下のクラス会の随筆から、「クラス会や同窓会は気が置けない集まりである。」から「のクラスメートが並んでいる。」までをすべて、一字も変えずに書き写すこと。

**出典文書:**
++++

【懐かしい顔】

 クラス会や同窓会は気が置けない集まりである。
 昔の楽しかった思い出、苦しかった経験を肴に何でも笑いながらの場となる。職場や家庭での込み入った話はまずない。湿っぽい話を挙げるなら病気ぐらいだろうか。
 頻度には差はあるが、学生時代の集まりが最も賑やかかもしれない。だが、俗世間を離れた屈託のない集まりは小学校時代のものだと思う。
 2004年正月、考えもしなかった年賀状が届いた。小さな田舎町だから、住所を調べようと思えば直ぐにでもできる。別に同窓会名簿をひっくっり返さなくとも苦もなく分かったはずだ。
 その年賀状に「今年のクラス会には必ず出席してください」と添え書きがあった。 小学校を卒業してから53年がたっている。半世紀前の同窓だけに、物故者が何人かいたという。敗戦から復興に向けて動き出した日本がサンフランシスコ平和条約に調印、晴れて独立したのが1952(昭和27)年だ。私たちが小学校を卒業したのはその2年後である。
 古ぼけた当時の粗末なアルバムを開くと、学校の正門を前に校長と担任の先生を中心に50人ほどのクラスメートが並んでいる。
 継ぎ接ぎの上着やズボン、セーターは寄せ集めの毛糸を繋いで編んだのだものだ。男子児童は坊主頭、女子児童はオカッパで紐で髪を結わえた、当時としては精いっぱいの装いだったのかもしれない。食べ物も、身に着ける物も不足し、貧しい生活を送っていたことが、写真でも分かる。
 そんな時代を送った子どもたちも還暦を過ぎ、我が子より孫を「無責任」に可愛がる「困ったおじいちゃん、おばあちゃん」になってしまった。どんなに粋がってもお年寄りの仲間入りをしたことに違いはない。
 クラス会といったって、「じじい、ばばあの集まり」にすぎないのだが、この「じじい、ばばあの集まり」が何とも言いがたい郷愁を誘うから不思議だ。「参加します」とすぐさま返事をした。

++++

**収集データ:**
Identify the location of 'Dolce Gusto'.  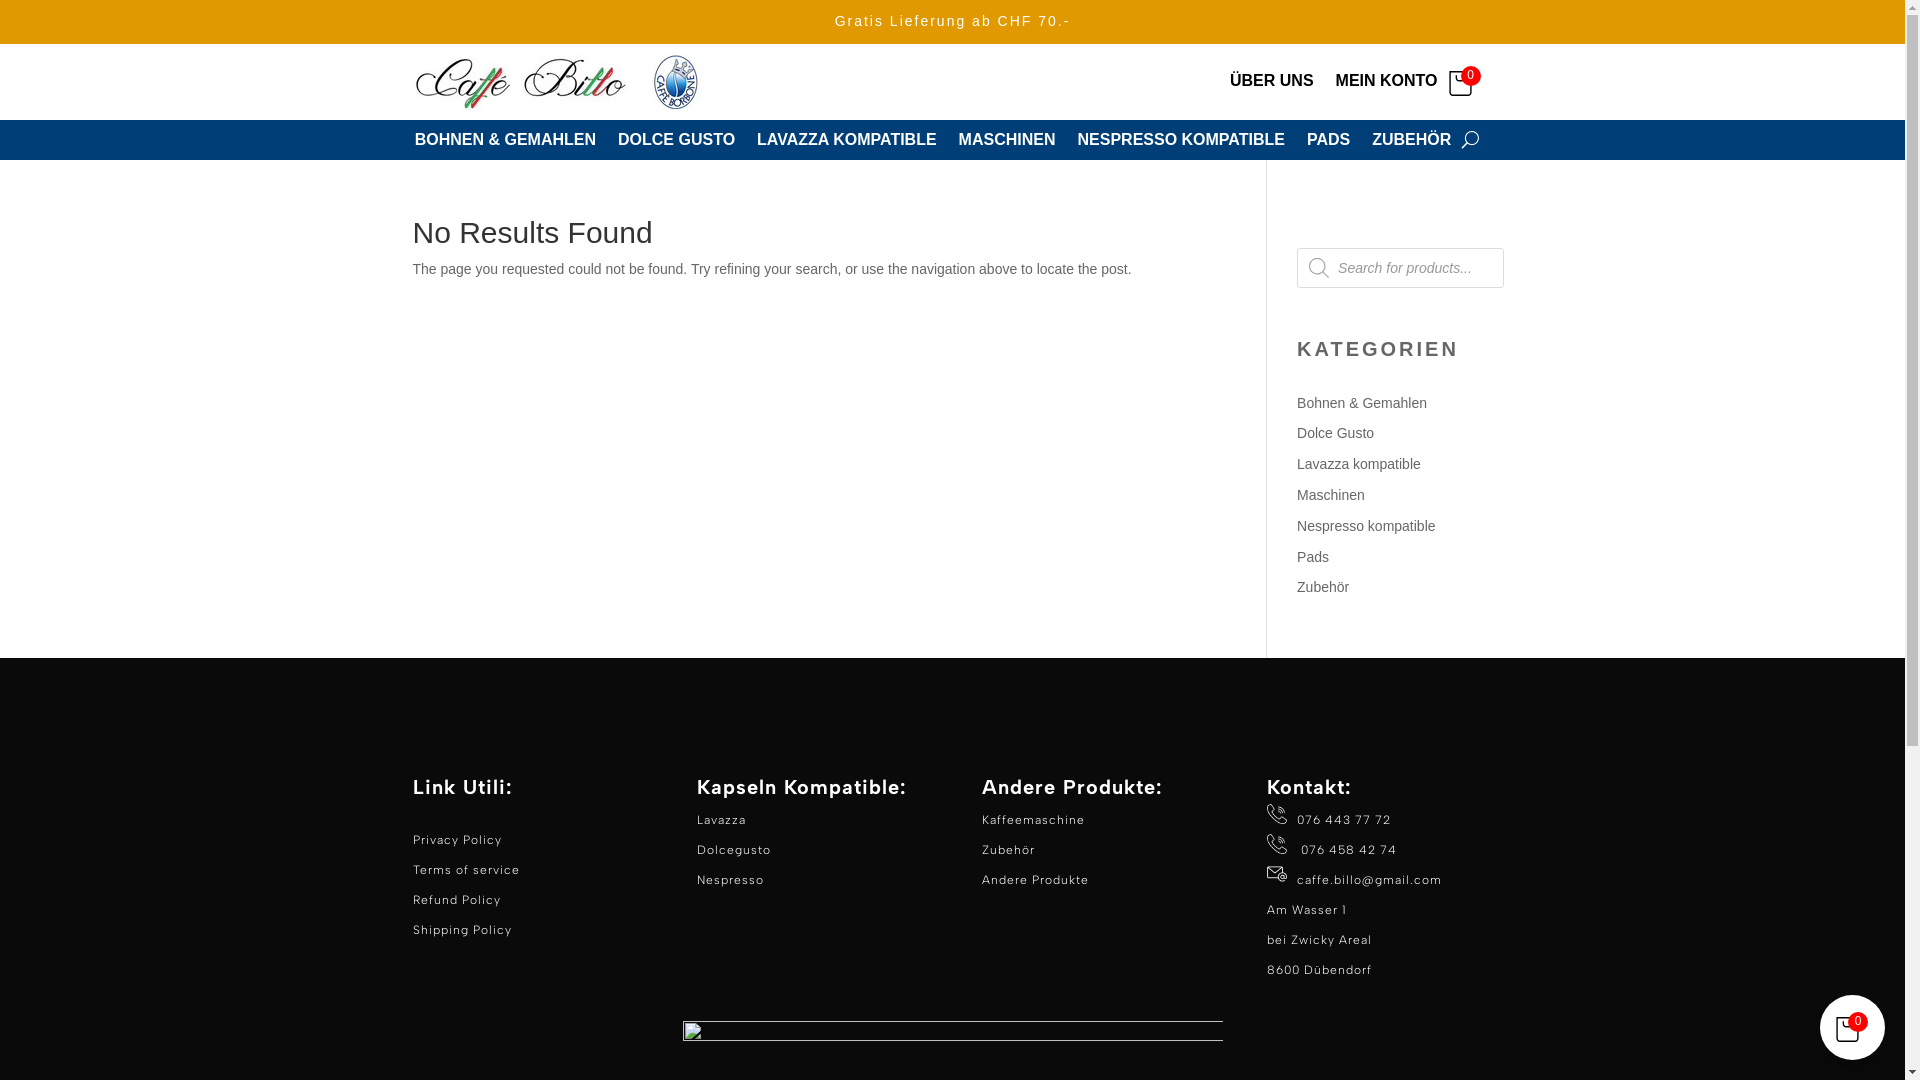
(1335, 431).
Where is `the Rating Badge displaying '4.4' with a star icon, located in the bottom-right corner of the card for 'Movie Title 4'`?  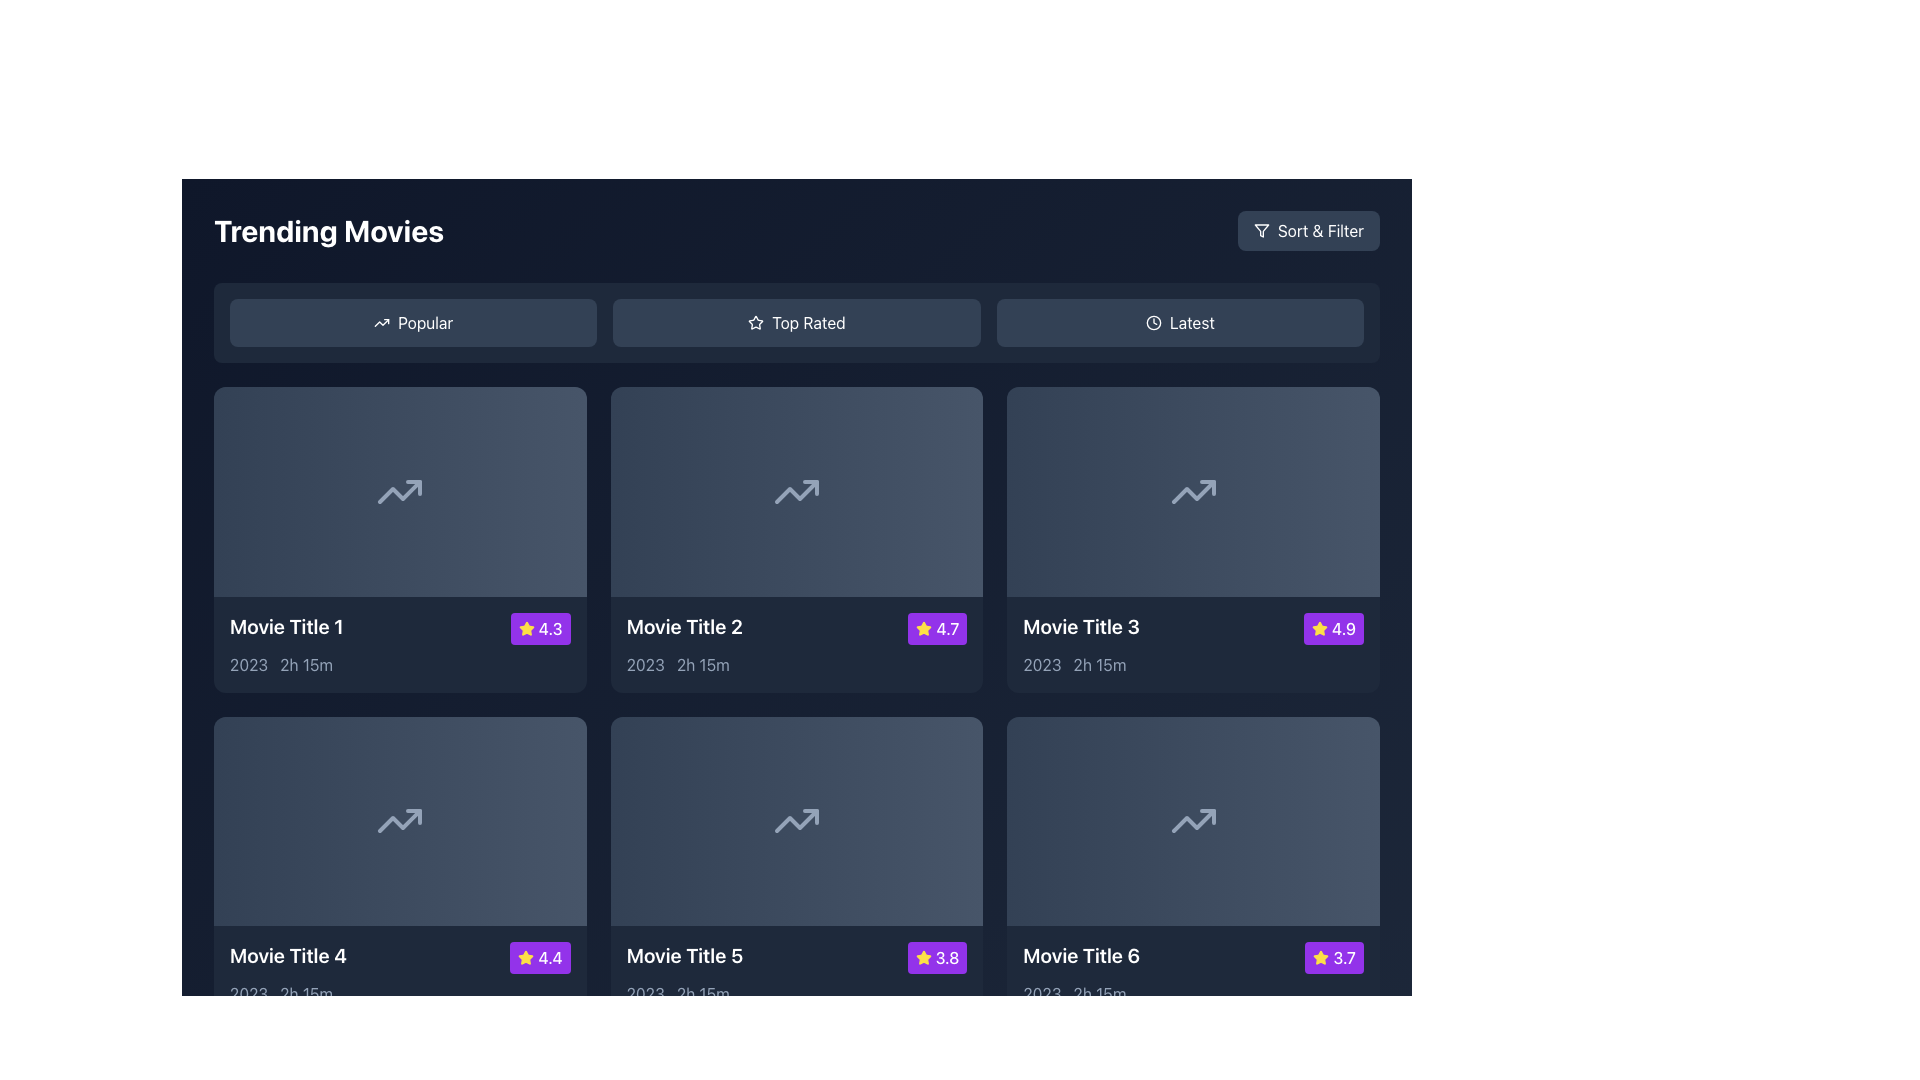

++++

**課題の解答:**
クラス会や同窓会は気が置けない集まりである。
 昔の楽しかった思い出、苦しかった経験を肴に何でも笑いながらの場となる。職場や家庭での込み入った話はまずない。湿っぽい話を挙げるなら病気ぐらいだろうか。
 頻度には差はあるが、学生時代の集まりが最も賑やかかもしれない。だが、俗世間を離れた屈託のない集まりは小学校時代のものだと思う。
 2004年正月、考えもしなかった年賀状が届いた。小さな田舎町だから、住所を調べようと思えば直ぐにでもできる。別に同窓会名簿をひっくっり返さなくとも苦もなく分かったはずだ。
 その年賀状に「今年のクラス会には必ず出席してください」と添え書きがあった。 小学校を卒業してから53年がたっている。半世紀前の同窓だけに、物故者が何人かいたという。敗戦から復興に向けて動き出した日本がサンフランシスコ平和条約に調印、晴れて独立したのが1952(昭和27)年だ。私たちが小学校を卒業したのはその2年後である。
 古ぼけた当時の粗末なアルバムを開くと、学校の正門を前に校長と担任の先生を中心に50人ほどのクラスメートが並んでいる。